Trade and Industry Minister Rob Davies said equity equivalents was a facility available under the Broad-based Black Economic Empowerment (B-BBEE) Act, and they could apply.

“We are not unrealistic about what we expect in terms of the B-BBEE scorecards. We want to see a progression and incremental progress.

“We are not going to be asking for something ridiculous and the moon,” he said on the sidelines of the official launch of Isuzu Motors South Africa in Port Elizabeth last week.

Davies was responding to reports that South Africa’s major automotive original equipment manufacturers (OEMs) aimed to launch a venture capital fund this year and his previous comments that the vehicle sector was required to achieve a Level 4 B-BBEE grading if it wanted to benefit from the Automotive Production and Development Programme (APDP).

Tim Abbott, the chief executive of BMW South Africa, confirmed earlier this month that the fund would receive R1.75billion a year from OEMs to support black-owned start-up businesses.

Abbott added that OEMs would love their investment to be “match-funded by government” to increase the amount available to support black-owned start-up business to R3.5bn a year.

“We (the OEMs) will never give up ownership.
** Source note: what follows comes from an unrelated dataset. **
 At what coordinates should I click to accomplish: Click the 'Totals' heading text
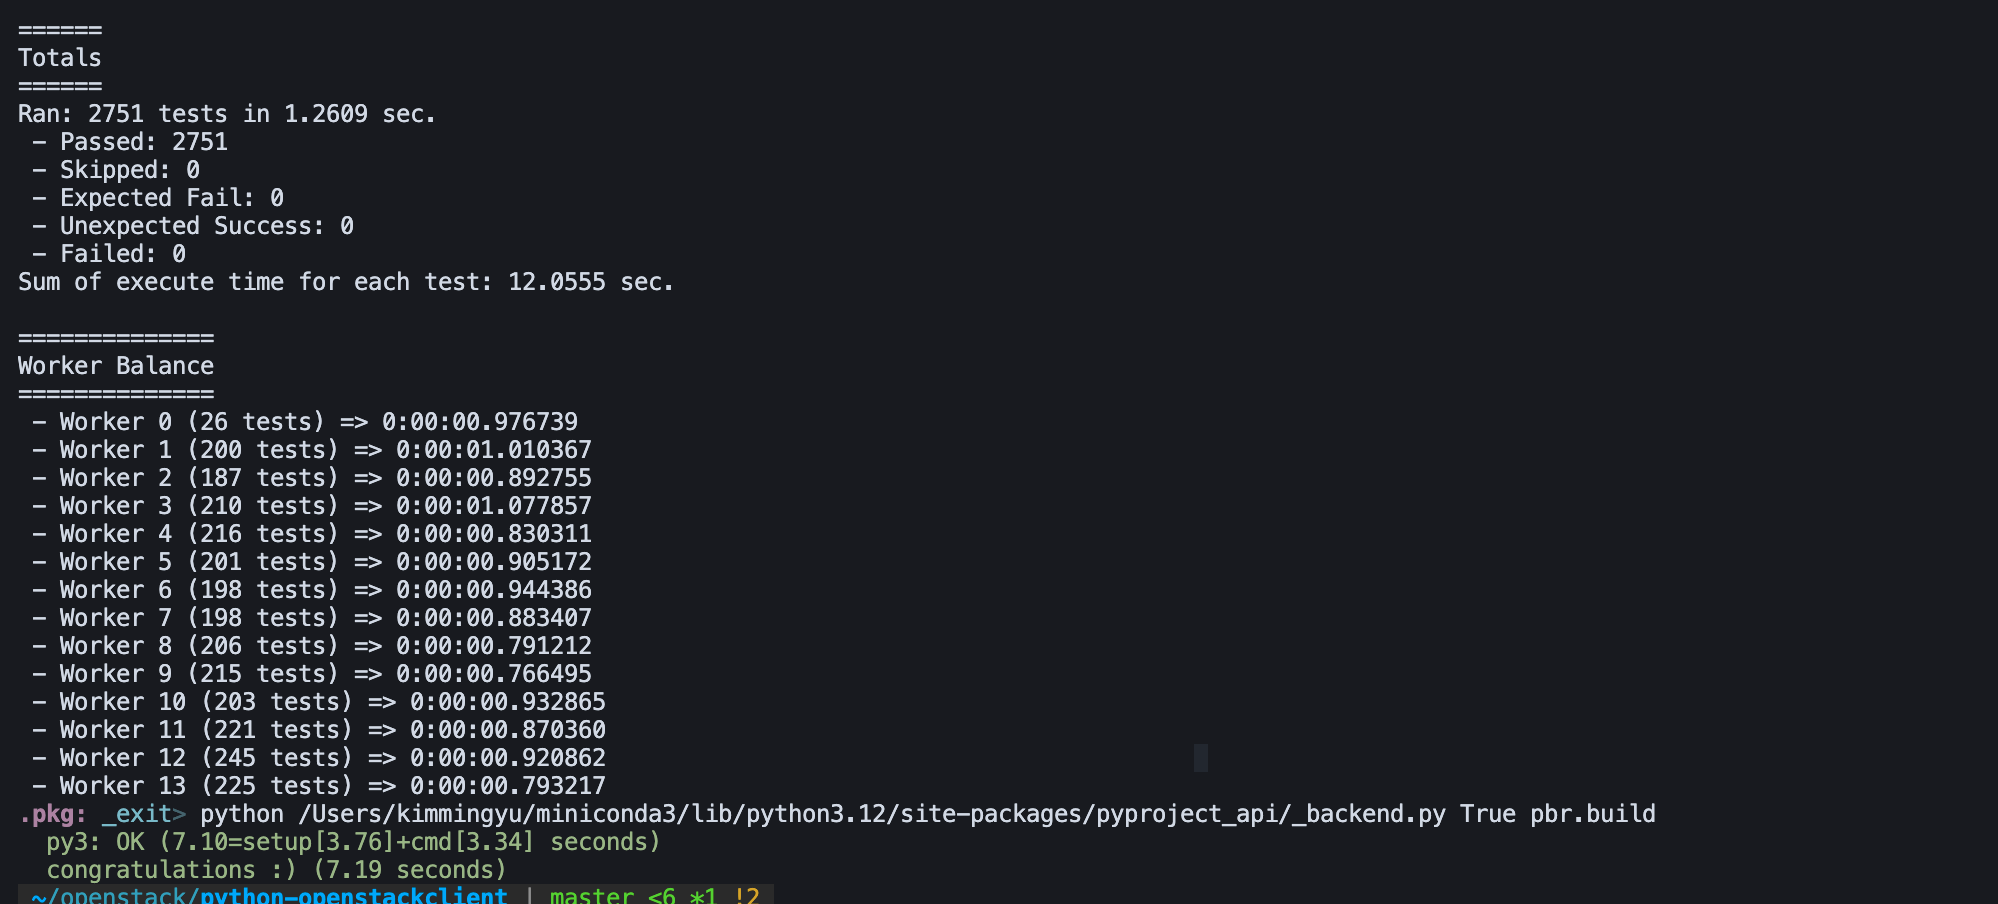60,58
This (equity equivalent investment programme) is a clever way of doing it. The dti (Department of Trade and Industry) are very receptive to the idea, and that’s part of the negotiation,” Abbott said.

Davies said the supplier network was one of the most important entries for industrialists.

He said some automotive companies had already been doing work on their own to try to identify potential black-owned companies that could be in their supply network.

New programme

Davies said his department would soon be taking to cabinet the new automotive development programme that would replace the APDP, which expires in 2020.

He said the process to develop the new programme had been “very inclusive and nobody is going to be absolutely surprised by what they see”, although it would “have a few surprises”.

“It’s not that everyone is in 100percent agreement with absolutely everything, so, at the end of the day, we will have to make a call as government.”

But Davies said there would be a large measure of continuity between the new programme and the existing APDP, with a large measure of support for the automotive sector in South Africa, while also seeking to ensure the quid pro quo government needed in terms of job creation, industrial development and supplier development, including black-owned suppliers.

Davies confirmed that there would be an emphasis on the supplier network, because about a quarter of the investment in component manufacturing was required to create the same number of jobs in the automotive manufacturing sector.

“The way we grow jobs and create space for new entrants, particularly black-owned companies, is through the supplier network, and so there will be an emphasis to try to strengthen the auto sector by deepening the supplier presence in South Africa.

“But the details of that still have to go through the cabinet and our own decision-making process,” he said.

Davies previously indicated that he would like a 60percent local content in the vehicle manufacturing sector, but he emphasised this was an “aspirational target over time”.

He said they would certainly seek to deepen local content, but would set the numbers in such a way that it was “reachable, doable and encourages positive change” without driving investors away.